-- SUPPLIED INFORMATION --
-- Begin --
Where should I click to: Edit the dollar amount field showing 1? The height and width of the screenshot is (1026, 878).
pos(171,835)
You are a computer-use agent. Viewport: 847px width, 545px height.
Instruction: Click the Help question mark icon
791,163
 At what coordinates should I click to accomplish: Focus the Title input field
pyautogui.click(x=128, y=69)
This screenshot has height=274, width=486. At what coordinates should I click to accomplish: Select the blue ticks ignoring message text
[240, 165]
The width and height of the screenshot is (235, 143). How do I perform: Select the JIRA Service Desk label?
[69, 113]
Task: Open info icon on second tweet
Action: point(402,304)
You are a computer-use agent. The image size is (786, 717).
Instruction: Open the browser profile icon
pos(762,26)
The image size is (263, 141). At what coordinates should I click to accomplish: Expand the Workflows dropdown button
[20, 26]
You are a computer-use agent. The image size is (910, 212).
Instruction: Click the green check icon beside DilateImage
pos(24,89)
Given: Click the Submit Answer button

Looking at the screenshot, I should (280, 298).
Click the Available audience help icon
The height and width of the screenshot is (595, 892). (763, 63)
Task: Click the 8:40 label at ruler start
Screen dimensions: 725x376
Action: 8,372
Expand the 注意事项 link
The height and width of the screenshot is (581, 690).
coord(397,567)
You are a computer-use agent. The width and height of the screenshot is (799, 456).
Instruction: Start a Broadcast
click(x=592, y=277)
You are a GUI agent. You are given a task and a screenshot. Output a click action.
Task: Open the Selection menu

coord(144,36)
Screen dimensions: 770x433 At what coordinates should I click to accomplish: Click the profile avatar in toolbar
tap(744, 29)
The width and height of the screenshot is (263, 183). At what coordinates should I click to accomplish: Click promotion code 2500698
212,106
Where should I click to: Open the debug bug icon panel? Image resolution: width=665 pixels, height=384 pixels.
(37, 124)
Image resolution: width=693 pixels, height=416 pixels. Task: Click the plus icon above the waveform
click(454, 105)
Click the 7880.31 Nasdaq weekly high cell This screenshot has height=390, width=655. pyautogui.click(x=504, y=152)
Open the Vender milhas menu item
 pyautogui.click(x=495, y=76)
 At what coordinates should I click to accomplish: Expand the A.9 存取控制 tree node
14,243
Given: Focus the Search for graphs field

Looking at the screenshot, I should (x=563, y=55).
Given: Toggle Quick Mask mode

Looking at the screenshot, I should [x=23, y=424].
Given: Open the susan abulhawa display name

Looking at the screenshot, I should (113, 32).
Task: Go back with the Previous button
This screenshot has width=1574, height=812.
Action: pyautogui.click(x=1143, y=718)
-- End --
-- DO THIS --
Rewrite the lines from the start of the records up to and including the line with "tap(744, 29)", replacing "computer-use agent" with "desktop automation agent" and changing nothing else.

-- THE OUTPUT --
Where should I click to: Edit the dollar amount field showing 1? The height and width of the screenshot is (1026, 878).
pos(171,835)
You are a desktop automation agent. Viewport: 847px width, 545px height.
Instruction: Click the Help question mark icon
791,163
 At what coordinates should I click to accomplish: Focus the Title input field
pyautogui.click(x=128, y=69)
This screenshot has height=274, width=486. At what coordinates should I click to accomplish: Select the blue ticks ignoring message text
[240, 165]
The width and height of the screenshot is (235, 143). How do I perform: Select the JIRA Service Desk label?
[69, 113]
Task: Open info icon on second tweet
Action: point(402,304)
You are a desktop automation agent. The image size is (786, 717).
Instruction: Open the browser profile icon
pos(762,26)
The image size is (263, 141). At what coordinates should I click to accomplish: Expand the Workflows dropdown button
[20, 26]
You are a desktop automation agent. The image size is (910, 212).
Instruction: Click the green check icon beside DilateImage
pos(24,89)
Given: Click the Submit Answer button

Looking at the screenshot, I should (280, 298).
Click the Available audience help icon
The height and width of the screenshot is (595, 892). (763, 63)
Task: Click the 8:40 label at ruler start
Screen dimensions: 725x376
Action: 8,372
Expand the 注意事项 link
The height and width of the screenshot is (581, 690).
coord(397,567)
You are a desktop automation agent. The width and height of the screenshot is (799, 456).
Instruction: Start a Broadcast
click(x=592, y=277)
You are a GUI agent. You are given a task and a screenshot. Output a click action.
Task: Open the Selection menu

coord(144,36)
Screen dimensions: 770x433 At what coordinates should I click to accomplish: Click the profile avatar in toolbar
tap(744, 29)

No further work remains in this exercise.